Ethan held the picture beside the card, whistled. “That’s pretty damn close.”

“We don’t have time for ‘pretty damn close,’” I said.

“There’s a stable behind the building,” Skylar-Katherine said. “I don’t know if they still have horses, but there’s a stable.”

“That’s pretty damn close,” I said, and took a picture of the newspaper to send to Jeff just as tires squealed outside the front of the building.

“Where the fuck is she?” demanded the voice that rushed inside over the clang of the bells on the door.

Catcher had arrived. His magic—sharp and dangerous—was telling enough. He emerged around the row in a T-shirt that read, fittingly enough, YOU’RE MY PROBLEM.

He and Mallory might have had their problems, and their relationship might have been endangered during her Nebraska period, but there was no doubting the ferocity in his eyes or the cloud of magic behind him. His woman had been threatened, and he’d damn well take care of it.

Jeff and my grandfather rounded the corner behind him. Not just Catcher taking care of it, but Mallory’s entire magical family.
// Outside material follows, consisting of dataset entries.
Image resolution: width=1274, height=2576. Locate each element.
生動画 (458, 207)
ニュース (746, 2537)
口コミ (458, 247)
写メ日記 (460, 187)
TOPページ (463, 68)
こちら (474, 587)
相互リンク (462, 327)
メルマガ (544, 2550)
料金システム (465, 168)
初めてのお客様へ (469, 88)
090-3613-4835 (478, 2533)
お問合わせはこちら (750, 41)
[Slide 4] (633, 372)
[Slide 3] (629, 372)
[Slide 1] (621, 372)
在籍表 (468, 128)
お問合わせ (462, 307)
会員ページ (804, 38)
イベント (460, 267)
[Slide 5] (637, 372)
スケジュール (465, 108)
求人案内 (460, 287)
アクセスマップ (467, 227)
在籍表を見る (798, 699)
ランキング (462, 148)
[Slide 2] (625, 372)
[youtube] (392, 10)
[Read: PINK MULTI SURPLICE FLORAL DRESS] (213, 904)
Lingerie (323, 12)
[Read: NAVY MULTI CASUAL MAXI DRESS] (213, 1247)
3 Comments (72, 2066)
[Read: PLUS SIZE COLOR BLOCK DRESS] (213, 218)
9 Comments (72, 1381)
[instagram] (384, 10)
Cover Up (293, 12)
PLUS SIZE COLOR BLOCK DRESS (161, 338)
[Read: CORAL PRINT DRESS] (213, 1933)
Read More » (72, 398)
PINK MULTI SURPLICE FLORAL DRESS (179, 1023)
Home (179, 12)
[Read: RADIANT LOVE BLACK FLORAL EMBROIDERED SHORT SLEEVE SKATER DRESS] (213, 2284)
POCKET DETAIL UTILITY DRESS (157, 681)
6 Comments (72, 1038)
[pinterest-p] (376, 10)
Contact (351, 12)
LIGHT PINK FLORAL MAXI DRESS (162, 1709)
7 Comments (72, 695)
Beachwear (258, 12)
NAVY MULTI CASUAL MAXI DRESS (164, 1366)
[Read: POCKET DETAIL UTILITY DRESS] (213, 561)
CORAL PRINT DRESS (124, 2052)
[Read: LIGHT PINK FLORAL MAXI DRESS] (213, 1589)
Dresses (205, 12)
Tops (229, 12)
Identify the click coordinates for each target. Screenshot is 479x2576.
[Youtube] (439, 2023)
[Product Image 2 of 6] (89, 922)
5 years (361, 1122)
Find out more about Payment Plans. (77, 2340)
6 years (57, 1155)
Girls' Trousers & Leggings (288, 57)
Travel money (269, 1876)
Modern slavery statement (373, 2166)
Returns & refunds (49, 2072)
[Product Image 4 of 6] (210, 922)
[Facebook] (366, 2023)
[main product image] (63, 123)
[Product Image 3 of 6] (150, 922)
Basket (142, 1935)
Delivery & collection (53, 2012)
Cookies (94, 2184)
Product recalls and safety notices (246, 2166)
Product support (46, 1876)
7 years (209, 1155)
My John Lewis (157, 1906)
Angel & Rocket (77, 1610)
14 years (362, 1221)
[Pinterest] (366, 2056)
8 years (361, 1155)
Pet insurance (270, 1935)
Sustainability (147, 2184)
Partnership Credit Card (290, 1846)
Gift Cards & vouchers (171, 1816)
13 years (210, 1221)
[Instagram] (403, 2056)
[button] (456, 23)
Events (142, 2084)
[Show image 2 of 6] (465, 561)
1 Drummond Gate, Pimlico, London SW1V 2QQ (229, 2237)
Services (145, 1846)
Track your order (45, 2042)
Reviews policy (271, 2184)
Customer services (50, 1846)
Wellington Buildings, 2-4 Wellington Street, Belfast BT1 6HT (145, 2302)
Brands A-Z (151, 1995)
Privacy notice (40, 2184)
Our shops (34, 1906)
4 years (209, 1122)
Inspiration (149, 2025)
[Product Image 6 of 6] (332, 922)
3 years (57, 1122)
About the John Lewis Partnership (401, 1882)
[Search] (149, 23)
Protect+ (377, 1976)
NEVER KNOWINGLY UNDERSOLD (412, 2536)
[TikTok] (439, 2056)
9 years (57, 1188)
“We think she’s here,” Ethan said, extending the paper to Catcher. He grabbed it, took a look, lifted his gaze again before handing it off to Jeff.

“Why?” my grandfather asked.

“There’s a castle on the Four of Wands.” Ethan handed him the card.

Catcher reviewed, nodded. “Jeff?”

“On it,” he said, handing the paper down the line to my grandfather as he pulled out a thin tablet that looked like little more than a thin sheet of glass. He swiped fingers across it.

“Bellwether Castle,” he read. “Formerly Bellwether Beaux Arts Academy, built 1891.” He looked up. “It’s in Logan Square. Near the park.”

“That’s only a couple of miles from here,” I said.

Catcher turned and started for the door, but my grandfather adjusted to block him.

“Chuck,” Catcher warned, his eyes wild with fear and fury. “He’s probably drugged her, and he’ll kill her if we don’t get there.”

But my grandfather stayed calm. “If we don’t go in there with a plan, we risk her getting hurt in the process. And we don’t want that. We’ll get to her first,” my grandfather said, keeping his gaze on Catcher.

“Curt is careful,” my grandfather continued. “The arrangement, the positioning. Think of the trouble he goes to. We do this right, and she’ll be fine. But we have to do this right.”

Catcher nodded, stepped aside.

“There are a couple of other places,” I said. “Water Tower, the castle. Low chance he’s there, because they don’t quite match, but . . .”

My grandfather pulled out his phone. “I’ll tell Arthur. Have him send squads to both places just in case. They’ll need to go in quietly. No sirens. We don’t want to startle or scare him.”

He looked at me. “You said you talked to Curt?”

I nodded. “Day before yesterday, when we came to ask about the purchase of the tarot deck. I was with Mallory when she ordered the stuff.”

“So he’ll recognize you. I’ll talk to Jacobs, but you might be the best candidate to go in. How do you feel about that?”

I expected Ethan to protest, but he was silent. I glanced at him, saw concern on his face. But by his silence, he offered me trust, faith. He squeezed my hand supportively.

“Fine,” I said. “I’m fine with it. I’ll go in. I can talk to him about what he did, why he did it. Try to build a bond?”

My grandfather nodded. “The card. What weapon would he use?”

I offered it to him, but it wasn’t clear from the simple artwork. Castle. Horse. Wands. Pennants.

“The wands?” Ethan asked. “That’s a possibility.”

“Or the braid,” I suggested. “Strangulation?”

“Each murder has been different,” Catcher grimly said. “He won’t repeat something he’s done before. He’s strangled, stabbed, slit wrists. This would be something else.”

“That will have to wait until we get there.” My grandfather held up his phone, stepped away. “Two minutes,” he said to Catcher, “to work the details. And then we’ll get your girl. Because she’s our girl, too.”